I am having the customer run that exact comparison, i.e. add more UCS resources to their VM environment vs buying ISE hardware.

Thanks for the feedback.

Paul Haferman

Office- 920.996.3011

Cell- 920.284.9250

In newer releases, TAC can verify if reservations are set if using VMware.  This can be found inside of a "show tech."

Darren Lynn
Cisco Employee
Cisco Employee

I'm having this exact same challenge with a customer where we are looking at installing 9 - 15 ISE 3945 VM's to support over 350000 expected concurrently connected devices. I also have the same with up to 20 Virtual WSA's and up to 8 Stealthwatch VM's (FC / SMC / UDP / FS)

While having a statement in a community helps us, is it written anywhere in public documentation that TAC wont support the deployment unless the resources are available to the VM?

I used google search for ISE 2.3 resources reservation

Although oversubscription is not mentioned you have to provide feedback that if the resources aren’t available to ise then network connectivity for users maybe slowed or halted depending on the issue. At this point tac will not support until the resources are available.

They better know what they’re doing if they are going to attempt sacrifice of these critical resources due to not properly allocating what's needed

https://www.cisco.com/c/en/us/td/docs/security/ise/2-3/install_guide/b_ise_InstallationGuide23/b_ise_InstallationGuide23_chapter_01.html

Cisco Identity Services Engine (ISE) can be installed on Cisco SNS hardware or virtual appliances.

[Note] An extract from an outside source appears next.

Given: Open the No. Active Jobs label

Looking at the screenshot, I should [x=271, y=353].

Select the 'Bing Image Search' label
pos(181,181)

To achieve performance and scalability comparable to the Cisco ISE hardware appliance, the virtual machine should be allocated system resources equivalent to the Cisco SNS 3515 and 3595 appliances. This section lists the hardware, software, and virtual machine requirements required to install Cisco ISE.

I would also say this is a discussion you should be having in the presales cycle. If the VM team pushes back again resource reservations then you quote out an all appliance option. Then they can compare ESX host cost with resource reservations vs. hardware and the associated maintenance.